2017 QC_{36}

Discovery
- Discovered by: WISE
- Discovery site: Low Earth orbit
- Discovery date: 18 August 2017 (first observation only)

Designations
- Minor planet category: NEO; PHA; Aten;

Orbital characteristics
- Epoch 21 November 2025 (JD 2461000.5)
- Uncertainty parameter 0
- Observation arc: 5.19 yr (1897 days)
- Earliest precovery date: 13 June 2017
- Aphelion: 1.0359 AU
- Perihelion: 0.5625 AU
- Semi-major axis: 0.7994 AU
- Eccentricity: 0.29617
- Orbital period (sidereal): 0.71 yr (260.9 days)
- Mean anomaly: 49.040°
- Mean motion: 1° 22^{m} 46.474^{s} / day
- Inclination: 17.317°
- Longitude of ascending node: 136.660°
- Argument of perihelion: 356.577°
- Earth MOID: 0.0218 AU (8.5 LD)

Physical characteristics
- Mean diameter: 240 m (assumed albedo 0.14)
- Absolute magnitude (H): 20.70±0.32 (JPL); 20.7 (MPC);

= 2017 QC36 =

Near-Earth object and potentially hazardous asteroid

' is a near-Earth object and a potentially hazardous asteroid of the Aten group, It measures approximately 200 m in diameter and was briefly observed by the Wide-field Infrared Survey Explorer on 18 August 2017 before it became a lost asteroid on the following day. It was later recovered in 2021 from archival Pan-STARRS and Cerro Tololo observations made in 2017. The asteroid was observed again in 2022.

== Description ==
 is an Aten asteroid, meaning that it is an Earth-crossing asteroid that has an orbit smaller than the orbit of the Earth. The asteroid has an observation arc of nearly 5 years, corresponding to a well-defined orbit. This is indicated by an uncertainty parameter or condition code of 0 (orbit uncertainty estimate is 0−9, with 0 being good, and 9 being highly uncertain).

This asteroid was first observed by the Wide-field Infrared Survey Explorer (WISE) space telescope which was placed into Low Earth Orbit in 2009. The asteroid's observation by WISE occurred on 18 August 2017, when it was less than 1 AU from Earth and had a solar elongation of 92°. It remained a lost asteroid with a single-day observation arc until 9 May 2021, when it was linked with Pan-STARRS 1 observations from 3 and 20 August 2017. Additional precovery observations from Cerro Tololo/DECam on 26 July 2017 were later found and published by the Minor Planet Center on 8 July 2021.

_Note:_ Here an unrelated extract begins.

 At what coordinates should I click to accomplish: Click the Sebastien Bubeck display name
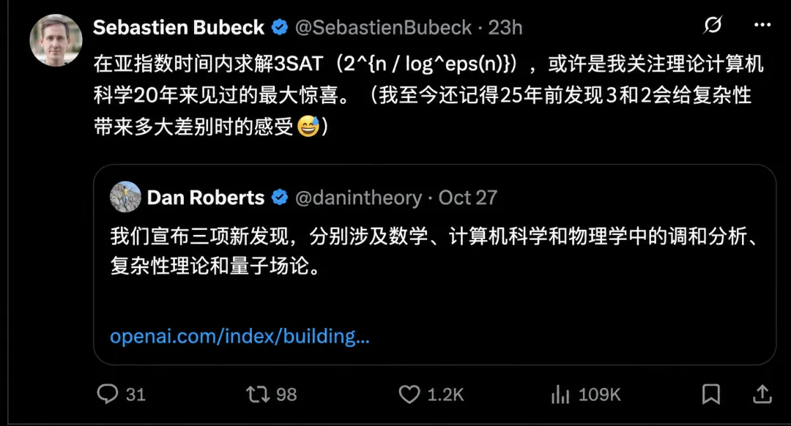pos(179,27)
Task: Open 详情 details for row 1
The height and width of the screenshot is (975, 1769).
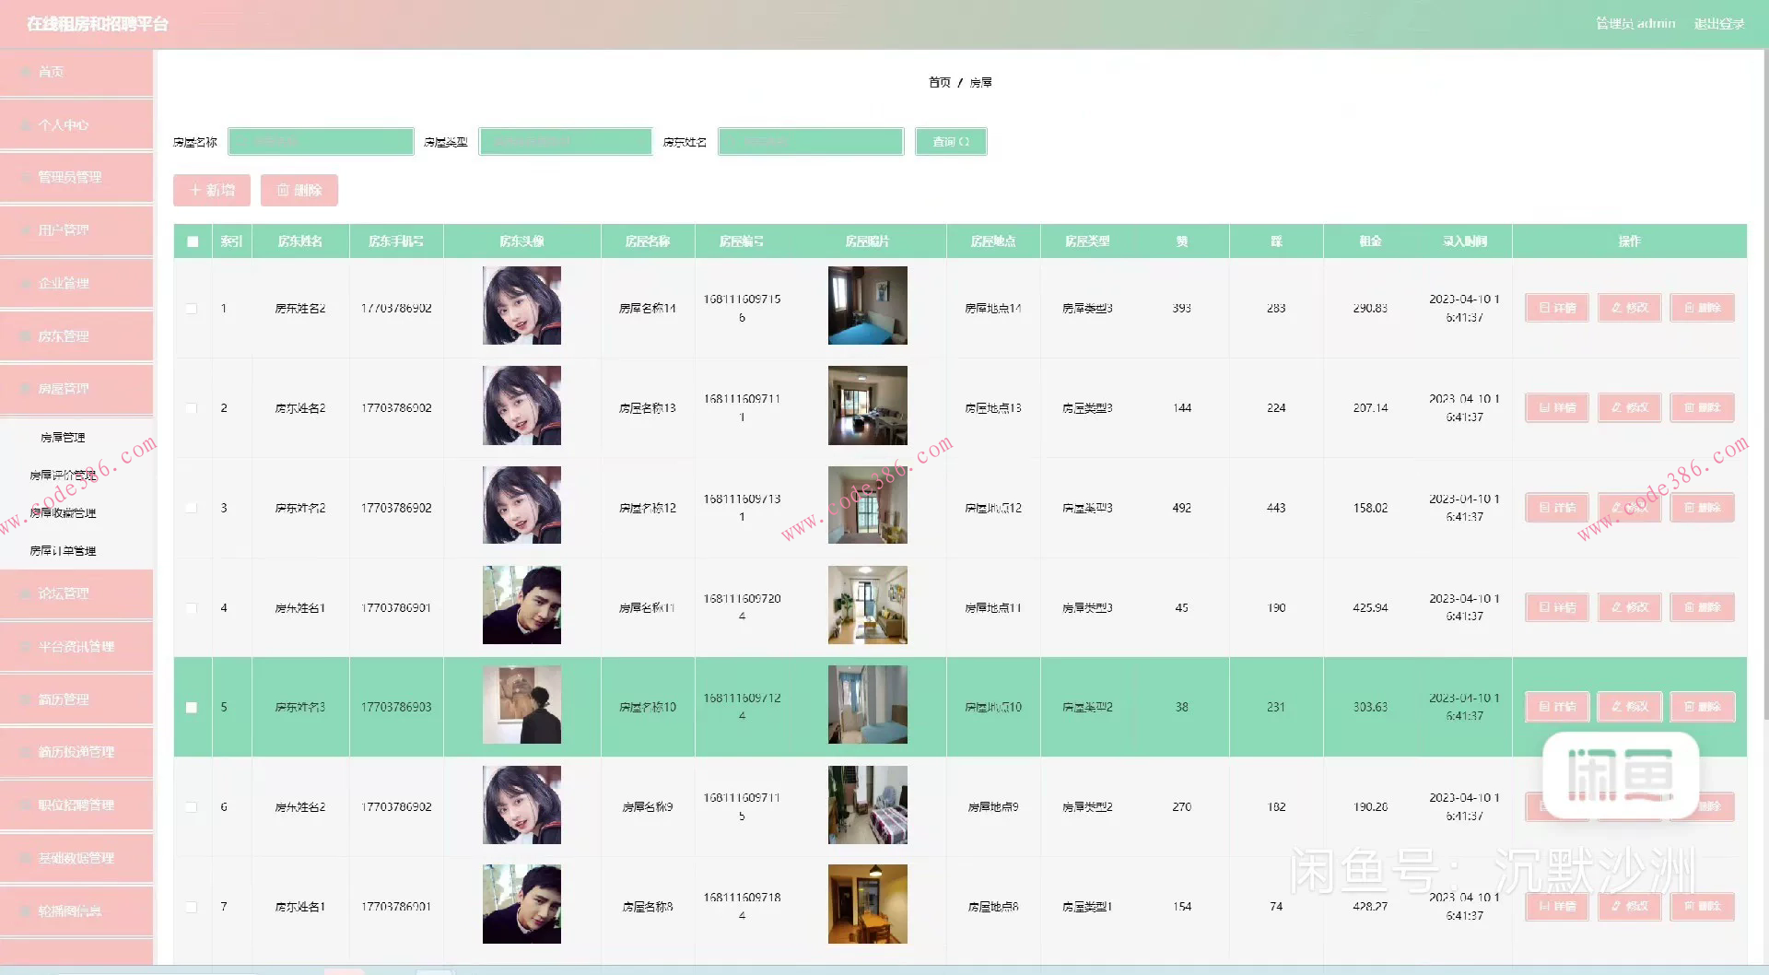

The estimated diameter of the asteroid depends on its absolute magnitude and geometric albedo. Given an absolute magnitude of 20.8 and an assumed albedo range of 0.05 to 0.25 (for a body of carbonaceous and stony composition, respectively), the estimated mean diameter of the asteroid ranges 180 to 410 m. Using the general assumption of an albedo of 0.14, the mean diameter is around 240 m.

== Close encounters ==

As a near-Earth object and a potentially hazardous asteroid – meaning that it has an orbit that can make close approaches to the Earth and large enough to cause significant regional damage in the event of impact – it was previously in the European Space Agency's Risk List and the Jet Propulsion Laboratory's Sentry List. It was removed from both lists on 9 May 2021, after additional Pan-STARRS observations of the asteroid were linked.

The last close encounter within 0.10 AU of Earth was on 16 August 2017, two days prior to its discovery by WISE. The next such encounters will occur on 15 August 2022, 15 August 2027, and 15 August 2032, and 17 August 2037. The nominal closest approach distances for these dates are 0.078 AU, 0.074 AU, 0.082 AU, and 0.100 AU, respectively.